> ASSIGNMENT
Extract all records. Keep each one exact.

> TASK DATA
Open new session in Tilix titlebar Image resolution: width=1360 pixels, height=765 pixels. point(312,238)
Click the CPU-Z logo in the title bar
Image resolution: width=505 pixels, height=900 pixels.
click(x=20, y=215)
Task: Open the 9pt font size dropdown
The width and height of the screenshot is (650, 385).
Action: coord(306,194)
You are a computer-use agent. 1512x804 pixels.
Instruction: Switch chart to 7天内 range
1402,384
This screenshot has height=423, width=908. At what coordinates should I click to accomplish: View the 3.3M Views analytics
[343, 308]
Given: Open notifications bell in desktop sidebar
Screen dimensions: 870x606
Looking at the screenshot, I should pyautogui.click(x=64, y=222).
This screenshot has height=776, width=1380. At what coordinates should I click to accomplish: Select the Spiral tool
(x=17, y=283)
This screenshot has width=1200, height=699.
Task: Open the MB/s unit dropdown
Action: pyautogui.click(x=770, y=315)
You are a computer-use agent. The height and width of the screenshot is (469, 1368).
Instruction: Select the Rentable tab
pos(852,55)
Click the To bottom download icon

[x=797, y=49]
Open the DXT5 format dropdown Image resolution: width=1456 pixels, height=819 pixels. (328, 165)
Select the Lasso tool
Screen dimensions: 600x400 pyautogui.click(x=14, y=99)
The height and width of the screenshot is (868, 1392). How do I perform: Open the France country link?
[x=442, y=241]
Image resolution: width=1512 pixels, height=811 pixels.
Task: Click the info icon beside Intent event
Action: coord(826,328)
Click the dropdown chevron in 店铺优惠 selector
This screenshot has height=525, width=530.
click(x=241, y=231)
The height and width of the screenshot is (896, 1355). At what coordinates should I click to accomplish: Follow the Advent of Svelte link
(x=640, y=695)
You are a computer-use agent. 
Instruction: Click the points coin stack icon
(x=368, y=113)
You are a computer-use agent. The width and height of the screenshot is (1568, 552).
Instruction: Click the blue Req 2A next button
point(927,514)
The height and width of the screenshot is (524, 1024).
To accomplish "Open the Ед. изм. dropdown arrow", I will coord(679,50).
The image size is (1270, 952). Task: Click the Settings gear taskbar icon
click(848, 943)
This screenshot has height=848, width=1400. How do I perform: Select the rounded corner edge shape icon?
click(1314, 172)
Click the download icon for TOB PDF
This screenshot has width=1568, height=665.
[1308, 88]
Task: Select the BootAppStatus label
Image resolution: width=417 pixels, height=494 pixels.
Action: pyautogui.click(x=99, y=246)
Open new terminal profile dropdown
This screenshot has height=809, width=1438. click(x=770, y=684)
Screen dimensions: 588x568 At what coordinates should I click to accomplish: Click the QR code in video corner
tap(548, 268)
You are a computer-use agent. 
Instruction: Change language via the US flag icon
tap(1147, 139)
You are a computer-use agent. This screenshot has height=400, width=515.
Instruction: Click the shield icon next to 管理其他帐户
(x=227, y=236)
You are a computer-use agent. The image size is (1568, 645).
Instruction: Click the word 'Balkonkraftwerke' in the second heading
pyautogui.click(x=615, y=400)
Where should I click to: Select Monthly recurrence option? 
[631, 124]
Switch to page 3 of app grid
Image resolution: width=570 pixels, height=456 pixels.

> SOLUTION FOR THIS PROBLEM
Open new session in Tilix titlebar Image resolution: width=1360 pixels, height=765 pixels. point(312,238)
Click the CPU-Z logo in the title bar
Image resolution: width=505 pixels, height=900 pixels.
click(x=20, y=215)
Task: Open the 9pt font size dropdown
The width and height of the screenshot is (650, 385).
Action: coord(306,194)
You are a computer-use agent. 1512x804 pixels.
Instruction: Switch chart to 7天内 range
1402,384
This screenshot has height=423, width=908. At what coordinates should I click to accomplish: View the 3.3M Views analytics
[343, 308]
Given: Open notifications bell in desktop sidebar
Screen dimensions: 870x606
Looking at the screenshot, I should pyautogui.click(x=64, y=222).
This screenshot has height=776, width=1380. At what coordinates should I click to accomplish: Select the Spiral tool
(x=17, y=283)
This screenshot has width=1200, height=699.
Task: Open the MB/s unit dropdown
Action: pyautogui.click(x=770, y=315)
You are a computer-use agent. The height and width of the screenshot is (469, 1368).
Instruction: Select the Rentable tab
pos(852,55)
Click the To bottom download icon

[x=797, y=49]
Open the DXT5 format dropdown Image resolution: width=1456 pixels, height=819 pixels. (328, 165)
Select the Lasso tool
Screen dimensions: 600x400 pyautogui.click(x=14, y=99)
The height and width of the screenshot is (868, 1392). How do I perform: Open the France country link?
[x=442, y=241]
Image resolution: width=1512 pixels, height=811 pixels.
Task: Click the info icon beside Intent event
Action: coord(826,328)
Click the dropdown chevron in 店铺优惠 selector
This screenshot has height=525, width=530.
click(x=241, y=231)
The height and width of the screenshot is (896, 1355). At what coordinates should I click to accomplish: Follow the Advent of Svelte link
(x=640, y=695)
You are a computer-use agent. 
Instruction: Click the points coin stack icon
(x=368, y=113)
You are a computer-use agent. The width and height of the screenshot is (1568, 552).
Instruction: Click the blue Req 2A next button
point(927,514)
The height and width of the screenshot is (524, 1024).
To accomplish "Open the Ед. изм. dropdown arrow", I will coord(679,50).
The image size is (1270, 952). Task: Click the Settings gear taskbar icon
click(848, 943)
This screenshot has height=848, width=1400. How do I perform: Select the rounded corner edge shape icon?
click(1314, 172)
Click the download icon for TOB PDF
This screenshot has width=1568, height=665.
[1308, 88]
Task: Select the BootAppStatus label
Image resolution: width=417 pixels, height=494 pixels.
Action: pyautogui.click(x=99, y=246)
Open new terminal profile dropdown
This screenshot has height=809, width=1438. click(x=770, y=684)
Screen dimensions: 588x568 At what coordinates should I click to accomplish: Click the QR code in video corner
tap(548, 268)
You are a computer-use agent. 
Instruction: Change language via the US flag icon
tap(1147, 139)
You are a computer-use agent. This screenshot has height=400, width=515.
Instruction: Click the shield icon next to 管理其他帐户
(x=227, y=236)
You are a computer-use agent. The image size is (1568, 645).
Instruction: Click the word 'Balkonkraftwerke' in the second heading
pyautogui.click(x=615, y=400)
Where should I click to: Select Monthly recurrence option? 
[631, 124]
Switch to page 3 of app grid
Image resolution: width=570 pixels, height=456 pixels.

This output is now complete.